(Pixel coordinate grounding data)

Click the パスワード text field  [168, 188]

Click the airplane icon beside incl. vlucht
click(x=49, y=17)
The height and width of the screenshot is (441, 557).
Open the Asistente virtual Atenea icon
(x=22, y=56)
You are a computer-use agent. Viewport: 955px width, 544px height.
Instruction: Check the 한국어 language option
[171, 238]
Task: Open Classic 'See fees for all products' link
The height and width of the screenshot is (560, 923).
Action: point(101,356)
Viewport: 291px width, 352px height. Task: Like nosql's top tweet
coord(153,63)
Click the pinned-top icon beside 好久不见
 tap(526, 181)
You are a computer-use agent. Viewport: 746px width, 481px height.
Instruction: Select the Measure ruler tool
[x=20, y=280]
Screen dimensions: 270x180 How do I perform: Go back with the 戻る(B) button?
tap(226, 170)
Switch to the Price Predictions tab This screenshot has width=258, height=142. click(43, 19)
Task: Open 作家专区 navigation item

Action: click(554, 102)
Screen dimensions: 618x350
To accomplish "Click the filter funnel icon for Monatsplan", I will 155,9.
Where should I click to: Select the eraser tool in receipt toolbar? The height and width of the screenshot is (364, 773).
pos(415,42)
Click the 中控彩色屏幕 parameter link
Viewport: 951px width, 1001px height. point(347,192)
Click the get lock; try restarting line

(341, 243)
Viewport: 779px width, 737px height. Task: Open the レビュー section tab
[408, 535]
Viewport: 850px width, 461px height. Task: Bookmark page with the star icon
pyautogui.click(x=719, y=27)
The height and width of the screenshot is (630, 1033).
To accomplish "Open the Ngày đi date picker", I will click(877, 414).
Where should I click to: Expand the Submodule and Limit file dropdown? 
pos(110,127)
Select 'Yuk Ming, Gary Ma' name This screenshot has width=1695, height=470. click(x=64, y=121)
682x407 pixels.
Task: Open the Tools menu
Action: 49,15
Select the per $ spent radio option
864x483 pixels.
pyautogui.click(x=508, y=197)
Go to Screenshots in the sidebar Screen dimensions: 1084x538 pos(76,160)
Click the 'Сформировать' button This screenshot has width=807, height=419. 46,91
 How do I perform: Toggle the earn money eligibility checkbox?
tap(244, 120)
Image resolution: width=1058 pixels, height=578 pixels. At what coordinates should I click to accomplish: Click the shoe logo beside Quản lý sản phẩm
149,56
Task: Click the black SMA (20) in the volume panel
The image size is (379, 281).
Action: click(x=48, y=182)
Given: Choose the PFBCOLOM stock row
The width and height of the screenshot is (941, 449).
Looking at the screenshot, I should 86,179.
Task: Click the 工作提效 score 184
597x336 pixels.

Task to carry out: Output all records verbatim.

Output for this task:
Click the パスワード text field  [168, 188]

Click the airplane icon beside incl. vlucht
click(x=49, y=17)
The height and width of the screenshot is (441, 557).
Open the Asistente virtual Atenea icon
(x=22, y=56)
You are a computer-use agent. Viewport: 955px width, 544px height.
Instruction: Check the 한국어 language option
[171, 238]
Task: Open Classic 'See fees for all products' link
The height and width of the screenshot is (560, 923).
Action: point(101,356)
Viewport: 291px width, 352px height. Task: Like nosql's top tweet
coord(153,63)
Click the pinned-top icon beside 好久不见
 tap(526, 181)
You are a computer-use agent. Viewport: 746px width, 481px height.
Instruction: Select the Measure ruler tool
[x=20, y=280]
Screen dimensions: 270x180 How do I perform: Go back with the 戻る(B) button?
tap(226, 170)
Switch to the Price Predictions tab This screenshot has width=258, height=142. click(43, 19)
Task: Open 作家专区 navigation item

Action: click(554, 102)
Screen dimensions: 618x350
To accomplish "Click the filter funnel icon for Monatsplan", I will 155,9.
Where should I click to: Select the eraser tool in receipt toolbar? The height and width of the screenshot is (364, 773).
pos(415,42)
Click the 中控彩色屏幕 parameter link
Viewport: 951px width, 1001px height. point(347,192)
Click the get lock; try restarting line

(341, 243)
Viewport: 779px width, 737px height. Task: Open the レビュー section tab
[408, 535]
Viewport: 850px width, 461px height. Task: Bookmark page with the star icon
pyautogui.click(x=719, y=27)
The height and width of the screenshot is (630, 1033).
To accomplish "Open the Ngày đi date picker", I will click(877, 414).
Where should I click to: Expand the Submodule and Limit file dropdown? 
pos(110,127)
Select 'Yuk Ming, Gary Ma' name This screenshot has width=1695, height=470. click(x=64, y=121)
682x407 pixels.
Task: Open the Tools menu
Action: 49,15
Select the per $ spent radio option
864x483 pixels.
pyautogui.click(x=508, y=197)
Go to Screenshots in the sidebar Screen dimensions: 1084x538 pos(76,160)
Click the 'Сформировать' button This screenshot has width=807, height=419. 46,91
 How do I perform: Toggle the earn money eligibility checkbox?
tap(244, 120)
Image resolution: width=1058 pixels, height=578 pixels. At what coordinates should I click to accomplish: Click the shoe logo beside Quản lý sản phẩm
149,56
Task: Click the black SMA (20) in the volume panel
The image size is (379, 281).
Action: click(x=48, y=182)
Given: Choose the PFBCOLOM stock row
The width and height of the screenshot is (941, 449).
Looking at the screenshot, I should 86,179.
Task: Click the 工作提效 score 184
597x336 pixels.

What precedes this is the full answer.